When Brendan Shanahan was 16 years old and leaving home for the first time, he was asked to fill out a form listing, amongst other things, his hometown.

This required a family meeting.

"I went to my brothers and said, 'Y'know, should I …" – and here Shanahan screws himself into a posture of extreme discomfort – "… should I say Toronto?'"

A small, comedic pause. Shanahan clasps his hands in pre-penitence.

"And my brothers said, 'Eff that. You're from Mimico.'"

Throughout his long career, Shanahan's hockey cards listed Mimico as his birthplace, though the neighbourhood at the west-end of Toronto proper is not a borough or a town or any sort of place at all. It's a state of mind.

Shanahan was once asked by a friend in New York to explain Mimico, and the only point of reference he could come up with was Hell's Kitchen. That's an apt parallel. If you want to understand Shanahan's view of life, Mimico is the key.

It is – speaking in non-specific ethnic terms – the north-of-49 nexus of Irish Omerta.

Mimico is The Fight Club of Toronto neighbourhoods. No shame in losing, as long as you went down swinging. And for God's sakes, keep yourself to yourself. Nobody needs to know your business.

Shanahan hasn't spent a significant amount of time in his birthplace for 15 years, but he still talks about it in those exceptional terms.

"Toronto has changed a lot," Shanahan says. "Mimico hasn't changed at all."

Neither, it seems, has he.

On Wednesday, exactly one month into his new job, Shanahan went to the Buglers of the Apocalypse who cover the team. He spent about an hour with each of the four daily papers explaining in broad, learned terms why he wasn't going to explain anything to them.

Upon arrival, we knew nothing about the Shanahan style, or whether he is interested in any particular style at all. We still don't.

Asked which team he currently likes most, Shanahan said, "Whichever one wins the Cup."

We do know that he is not an admirer of the Leafs compulsive and often disastrous habit of oversharing.

"I think there were some unfortunate remarks made over the course of the season," Shanahan says. One gets the strong sense that the word 'unfortunate' is superfluous in that sentence. Shanahan is not a great fan of remarks, full stop.

In turn, I'm a great fan of body language as the truest thing anyone says to you. Watch a man sit down, and you know where you stand with him.

Shanahan maintains the physique of his playing days. He is an imposing specimen. When he sits, he angles himself away from the person he's addressing, leg crossed, but hands still entwined in front of him. His body is at odds with itself. His posture says, 'I don't want to intimidate you. But I could.' It is the affect of a man who expects to be the most formidable in any room he enters.

If his frame is speaking to you, his words are not.

What I gathered from those 45 minutes: the Leafs may look very different before the start of next season. Also, they may not.

__AIM A__.
Answer from the Shanahan profile:
(i) How old was Shanahan when he left home for the first time?
(ii) Which neighborhood did his hockey cards give as his birthplace?
(iii) How many daily papers did he meet with on Wednesday?
__AIM B__.
Please reproduce the Shanahan profile word for word, starting at the words "When Brendan Shanahan" and stopping after "hands in pre-penitence.".

__DATASET CONTENT__.
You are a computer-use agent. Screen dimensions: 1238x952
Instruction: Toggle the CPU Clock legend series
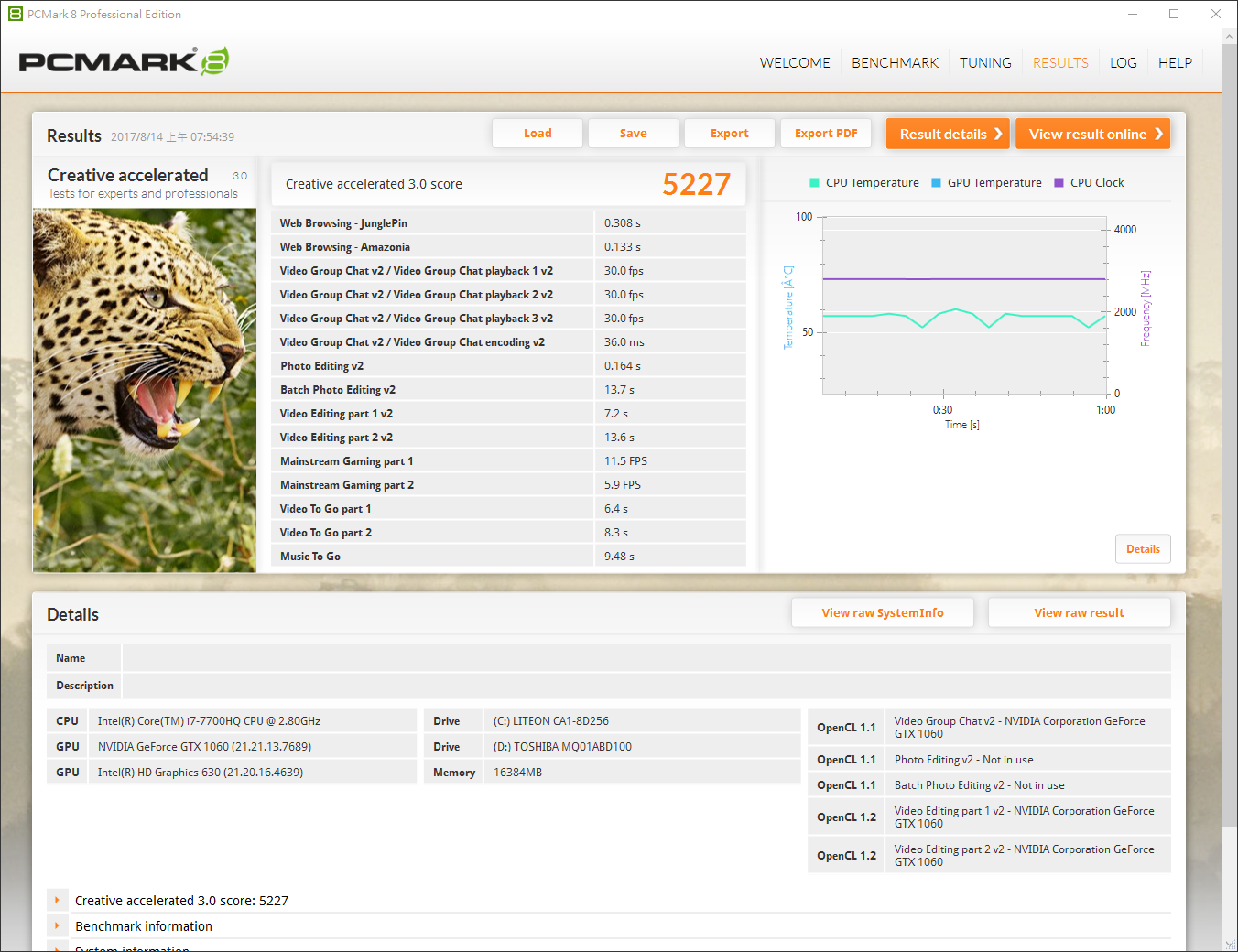[1088, 183]
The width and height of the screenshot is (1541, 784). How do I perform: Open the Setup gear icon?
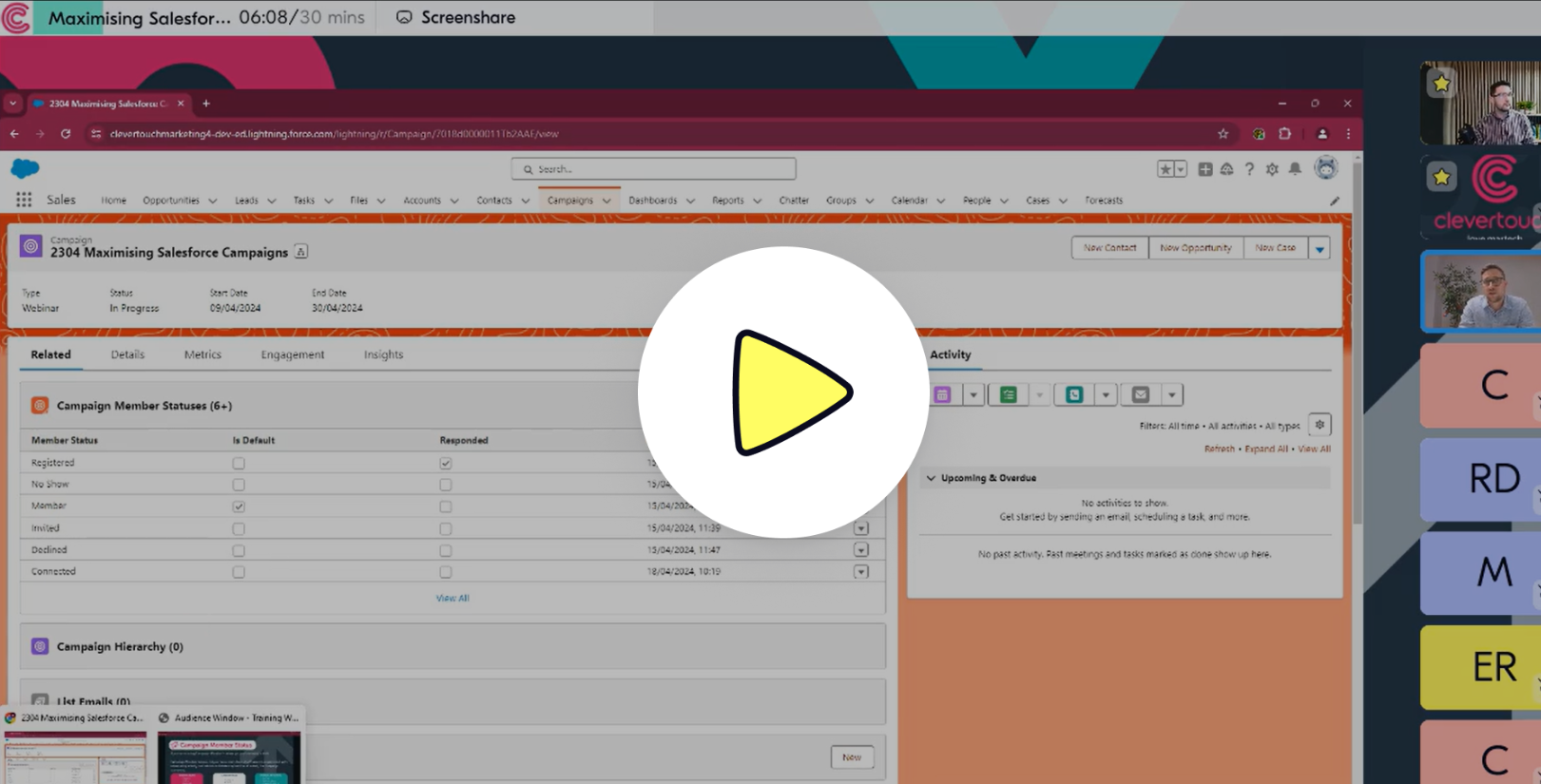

__WRITTEN ANSWER A__.
(i) 16
(ii) Mimico
(iii) Four

__WRITTEN ANSWER B__.
When Brendan Shanahan was 16 years old and leaving home for the first time, he was asked to fill out a form listing, amongst other things, his hometown.

This required a family meeting.

"I went to my brothers and said, 'Y'know, should I …" – and here Shanahan screws himself into a posture of extreme discomfort – "… should I say Toronto?'"

A small, comedic pause. Shanahan clasps his hands in pre-penitence.